En el sonado caso de la magistrada Salinas, la OCMA indica que ésta habría tenido presunta inconducta funcional al: (i) haber ordenado la reincorporación y ascenso de suboficiales y oficiales de la PNP y Ejército, (ii) haber desconocido atribuciones del Presidente de la República prescritos en el artículo 172 de la Constitución, y (iii) tener participación en la redirección a su juzgado de 16 casos más, relacionados a los mismos hechos (ver: Resolución Nº 6012-A-2008, 05/06/08). Mientras que en caso del juez suplente, Rojas Cubas, el principal cargo que pesa sobre él es: haber ordenado el ascenso de un coronel del Ejército, sin que se lo hubieran solicitado en la demanda (ver: Resolución Nº 6542-2008, 06/06/08).
Junto a ello, las críticas a la Ministra de Justicia por su inusitada visita a la OCMA para hacer seguimiento a estos casos, siguen causando revuelo.
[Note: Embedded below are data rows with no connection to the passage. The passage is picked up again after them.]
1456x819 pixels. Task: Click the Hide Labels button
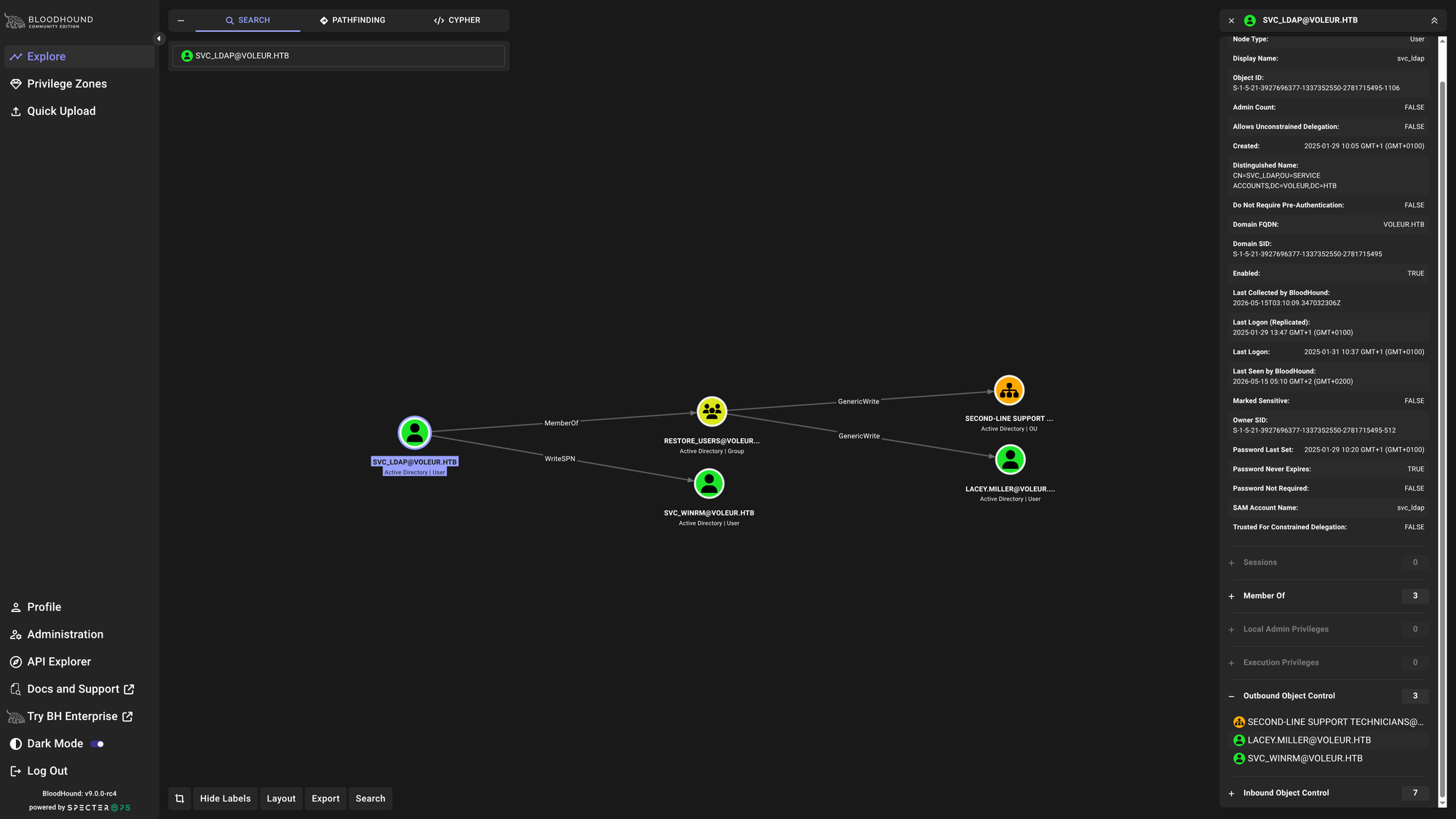pyautogui.click(x=225, y=799)
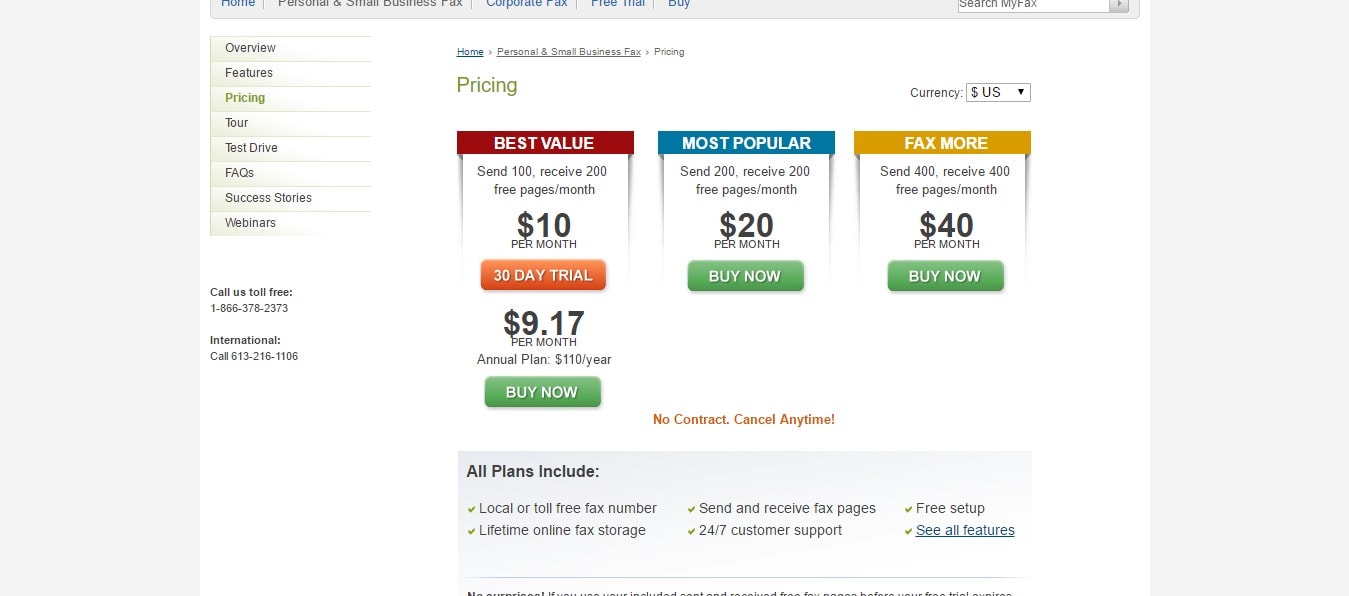This screenshot has width=1349, height=596.
Task: Click the search submit arrow icon
Action: tap(1119, 5)
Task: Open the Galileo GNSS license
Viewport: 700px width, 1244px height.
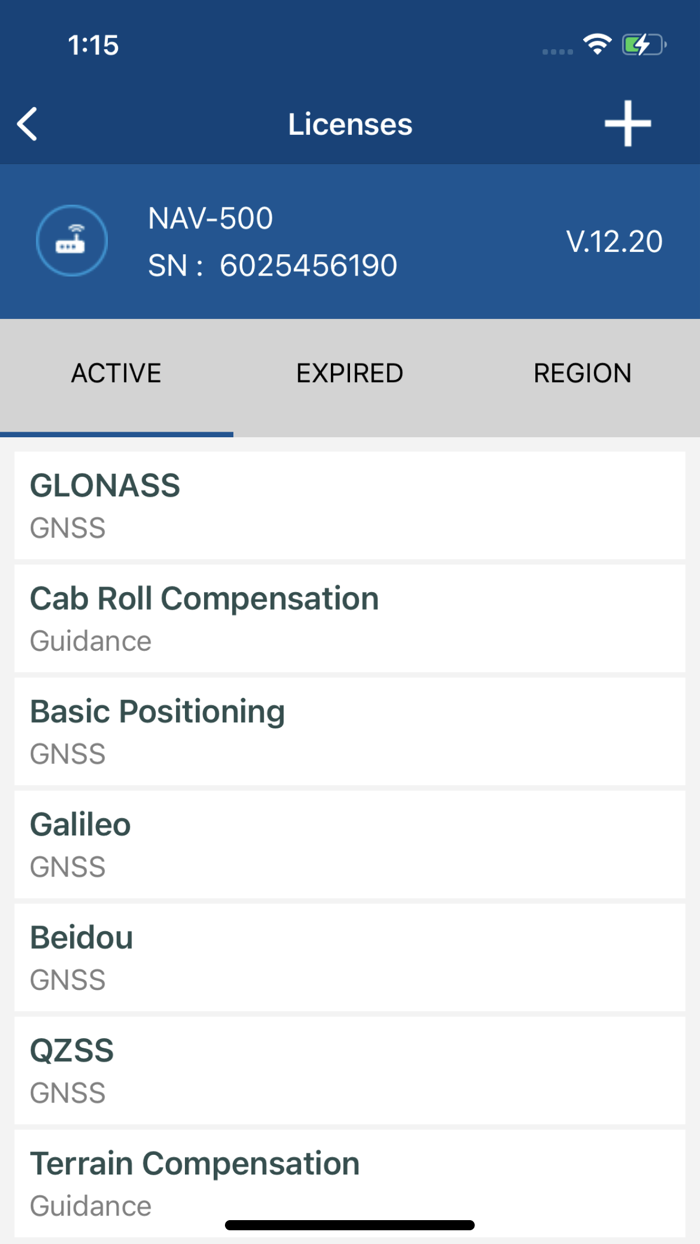Action: pos(349,843)
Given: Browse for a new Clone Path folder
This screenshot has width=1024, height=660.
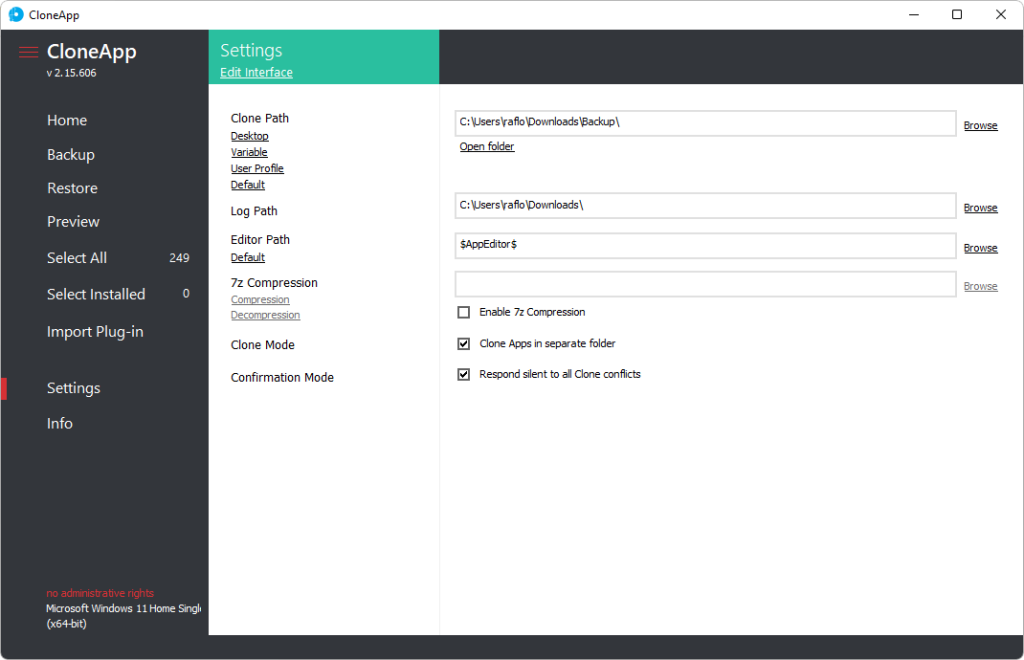Looking at the screenshot, I should (980, 124).
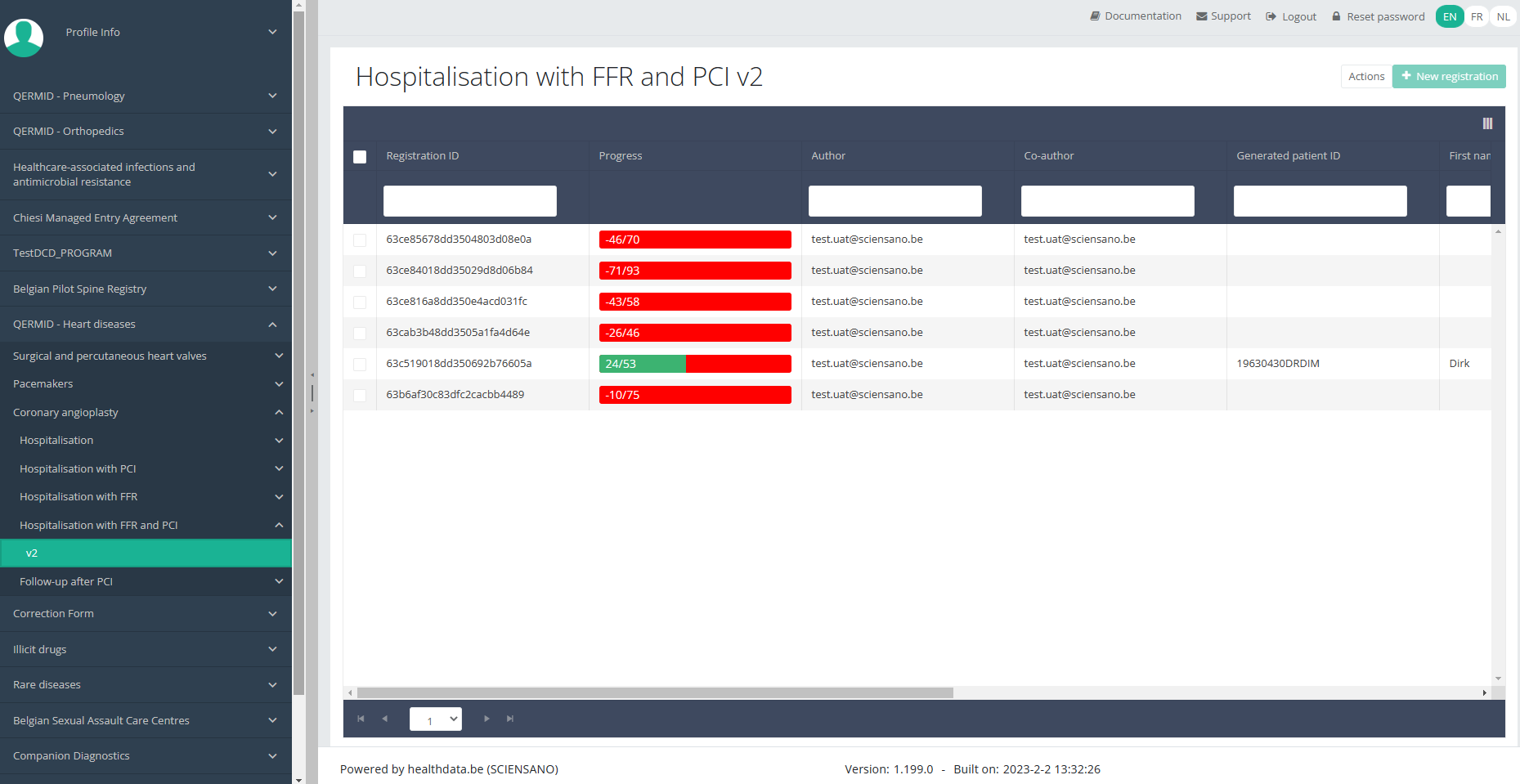This screenshot has height=784, width=1520.
Task: Expand the Pacemakers section
Action: pos(146,384)
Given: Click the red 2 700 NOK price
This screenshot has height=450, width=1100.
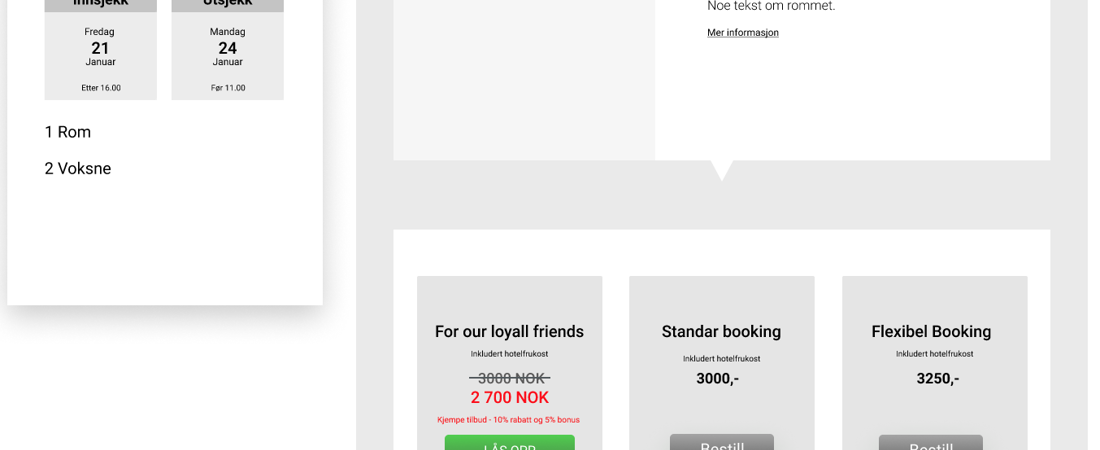Looking at the screenshot, I should 509,398.

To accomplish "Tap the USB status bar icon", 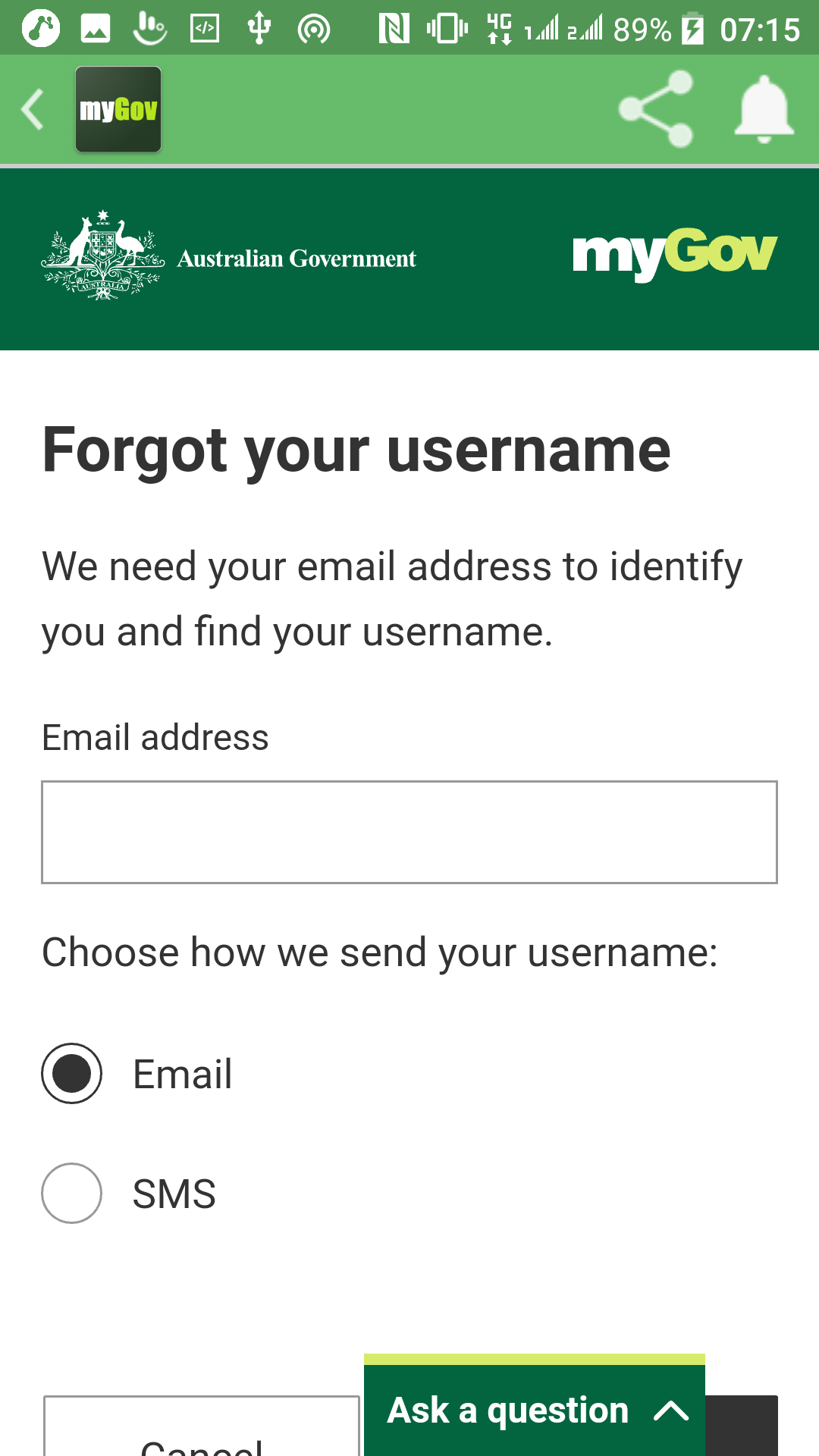I will (x=259, y=29).
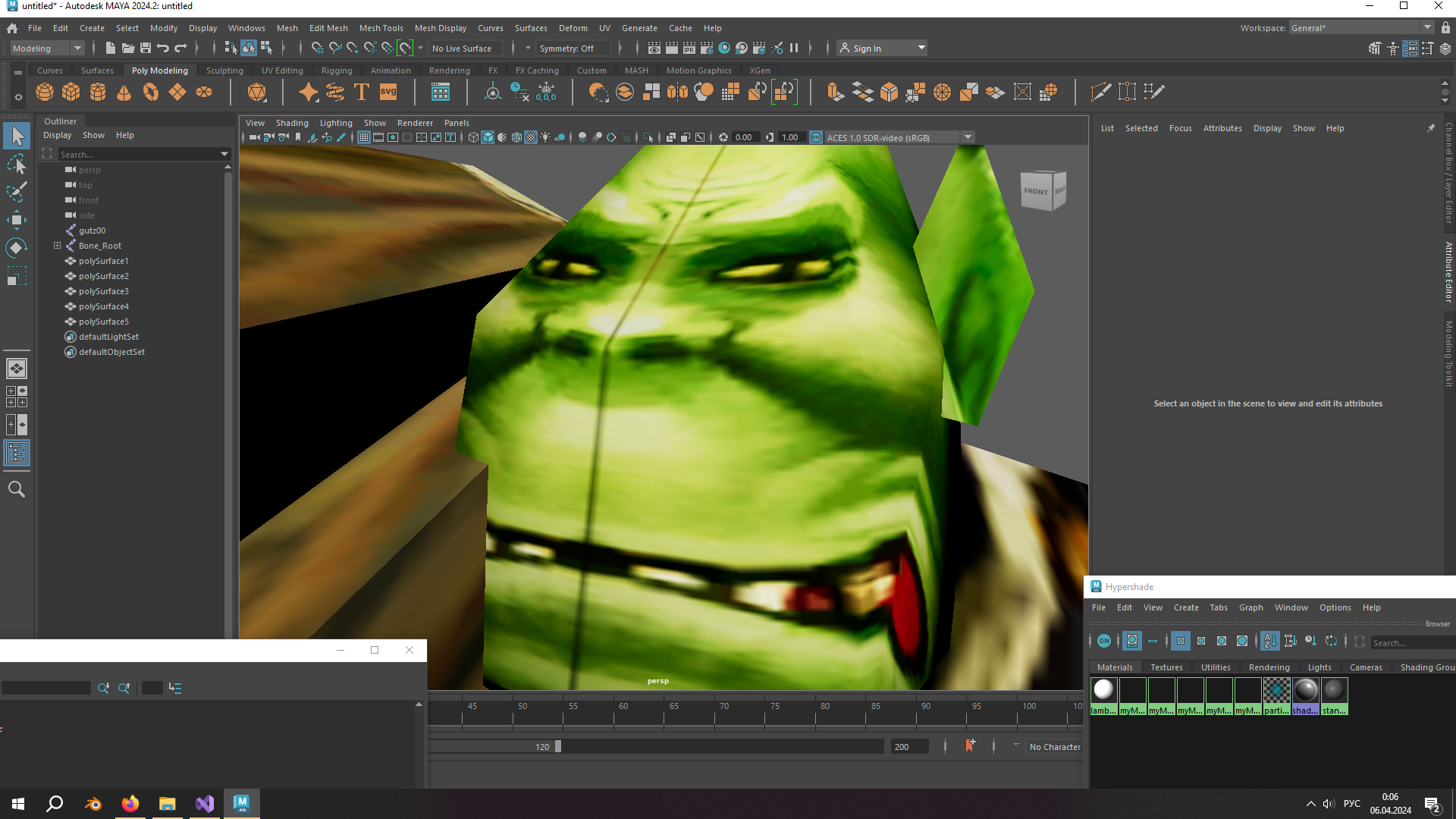1456x819 pixels.
Task: Toggle viewport wireframe on shaded button
Action: [x=516, y=138]

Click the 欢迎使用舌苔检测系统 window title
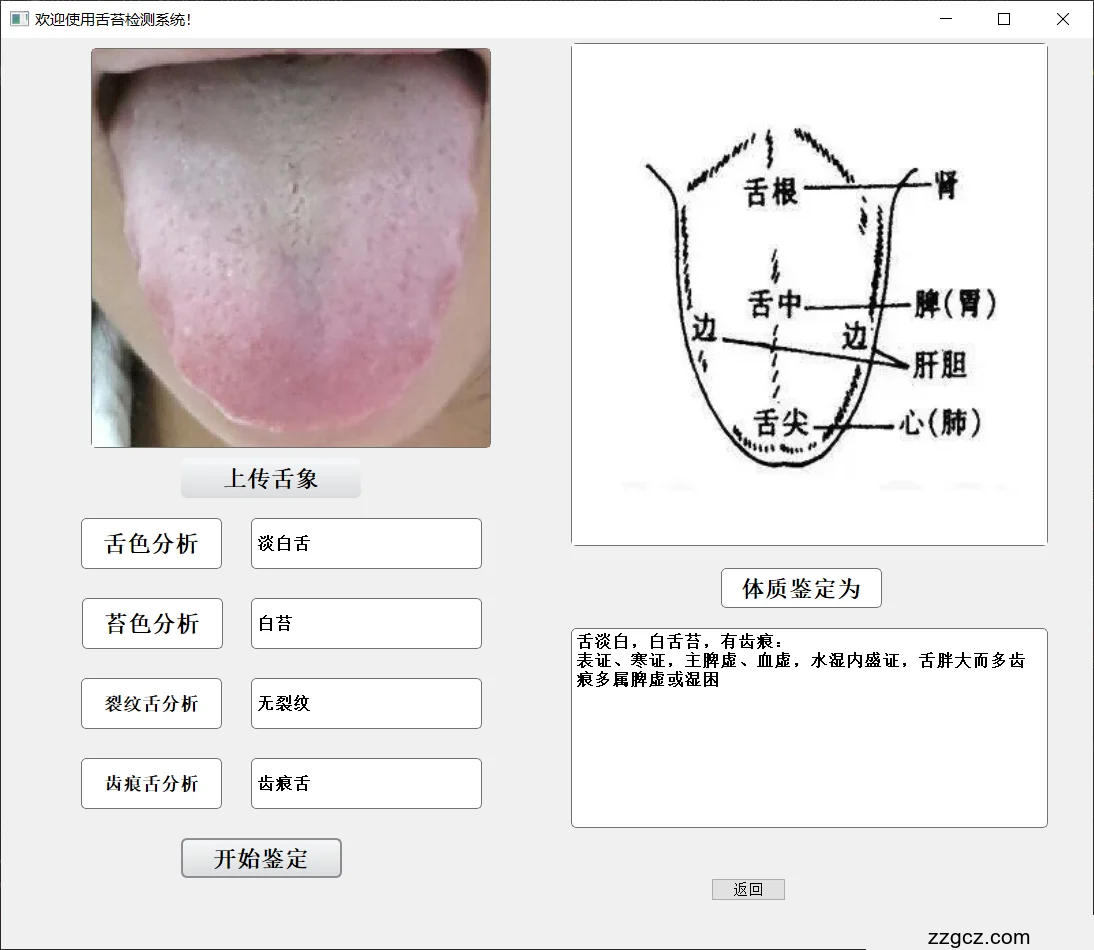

Ciertamente, su participación pudo ser menos llamativa, con eso se evitaban suspicacias infundadas. Hay que recordar que en el caso de la independencia judicial, hay un criterio importante: no sólo basta ser independiente, sino también parecerlo. Sin duda, la actitud de la doctora Rosario Fernández no ayuda a mantener dicha premisa dentro de este órgano de la magistratura. No es común que una Ministra visite una institución autónoma, en esos términos nada protocolares.
Finalmente, un punto central por el que se llegó a este escándalo es la inexistencia de una carrera de ascensos imparcial dentro de los órganos policiales y militares. Quizá el problema se hubiera evitado de existir un proceso de ascenso netamente objetivo, o con un mínimo de subjetividad. Esta última característica dentro de todo proceso de selección es la que ocasiona la emisión de decisiones arbitrarias, y por ello el lógico reclamo de los afectados. Por esto, la paulatina objetividad que en el proceso de selección de magistrados y magistradas que se ha alcanzad en el Consejo Nacional de la Magistratura es un importante ejemplo que deberían seguir la PNP y el Ejército.